February is American Heart Month. Heart health is no joke. The millions of people who have survived heart attacks will tell you that. It’s something we don’t often think about until we have to. Certainly as young people, we don’t often think about making heart healthy choices. Then perhaps we see the doctor and he tells us our cholesterol is high, or we have chest pains and it’s only a scare, but it’s enough to wake us up.

American Heart Month History

February was named American Heart Month back at the end of 1963, when President Lyndon B. Johnson issued a proclamation making it so. A heart attack survivor himself, President Johnson understood the importance of cardiovascular health. Addressing the American public when announcing the National day, he urged, “the people of the United States to give heed to the nationwide problem of the heart and blood-vessel diseases, and to support the programs required to bring about its solution.”

This actually changed the course of history and how seriously we took heart health back in the day. Early the next year, in January of 1964, the first Surgeon General’s report on Smoking and Health was released and this was the first nationwide report that linked smoking with heart disease.

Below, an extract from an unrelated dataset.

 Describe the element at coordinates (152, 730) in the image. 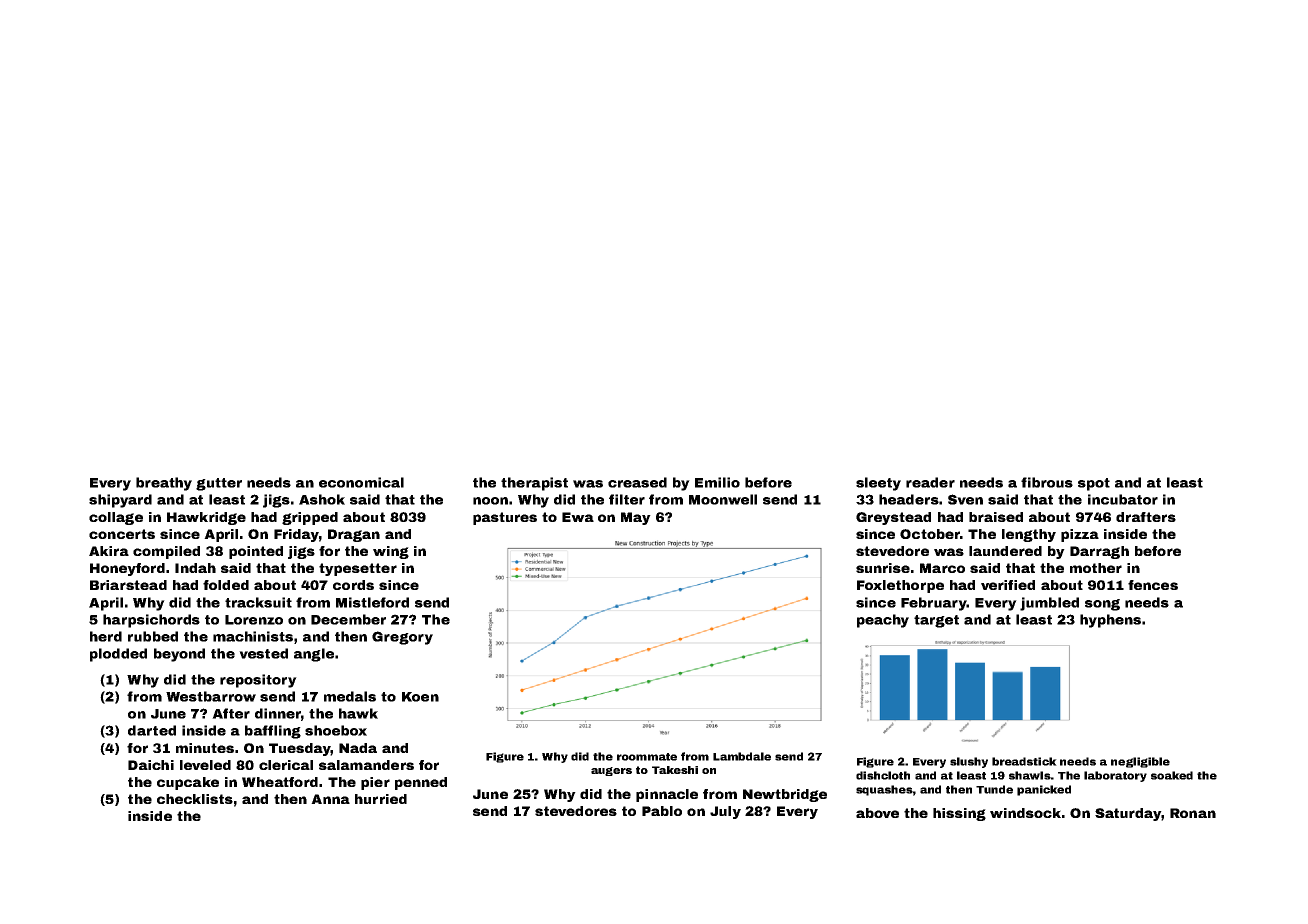

I see `darted` at that location.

Of course now, we know so much more and our technology, medicine and medical care has improved drastically. More importantly, we have the ability to care for ourselves and our loved ones in ways that have been proven to be “heart healthy”. These ways can prevent and help manage heart disease.

Heart Month Initiatives

Every year, the American Heart Association and other organizations runs initiatives all throughout the month of February. This year is no different, but is also very different. We’ve struggled for the last two years through a pandemic, many of us have built unhealthy habits, and heart patients have had unique challenges getting care.

Go Red For Women

National Wear Red Day is February 4th. This is the day that we wear red across the country to bring focus to women’s health issues. GoRedForWomen indicates:

Fact: Cardiovascular disease is the No. 1 killer of women, causing 1 in 3 deaths each year. It’s a third of our mothers, sisters, friends, neighbors, coworkers and more. It’s a third of the women we can’t bear to live with it.

Fact: Cardiovascular disease impacts some women at higher rates than others, but the simple truth is that most cardiovascular diseases can still be prevented with education and healthy lifestyle changes.

Fact: Heart disease and stroke can affect a woman at any age, making it vital for all women to understand their personal risk factors and family history. Women can also experience unique life events that can impact their risk, including pregnancy and menopause. Furthermore, research shows that stress may impact health, making it important for women to understand the mind-body connection and how to focus on improving both their physical health and mental well-being.

Fact: Losing even one woman to cardiovascular disease is too many.”

Social Media Hashtags for awareness

There are numerous hashtags that can be used to build awareness of heart health and cardiovascular issues:

  • #HeartMonth
  • #OurHearts
  • #MoveWithHeart
  • #HeartHealth
  • #HeartDisease

Nourish to Flourish Virtual Event

Listed on the National Heart, Lung, and Blood Institute Website:

“If taking care of your heart feels like one more item on your to-do list, we’re here to make it easier. Join The Heart Truth® February 11 at 12 p.m. EST for a heart-healthy cooking demo and mindful eating exercise. Healthy eating is one way to take care of #OurHearts as part of our self-care routine. Show your heart some love this month!”

Join here: Nourish to Flourish Virtual Event

Heart Month Resources

Wrap Up

American Heart Month brings to remembrance that we should be taking better care of our cardiovascular health. No matter our age, there is always something more to be learned and some way that we can improve our heart health. Do it for yourself and those who love you.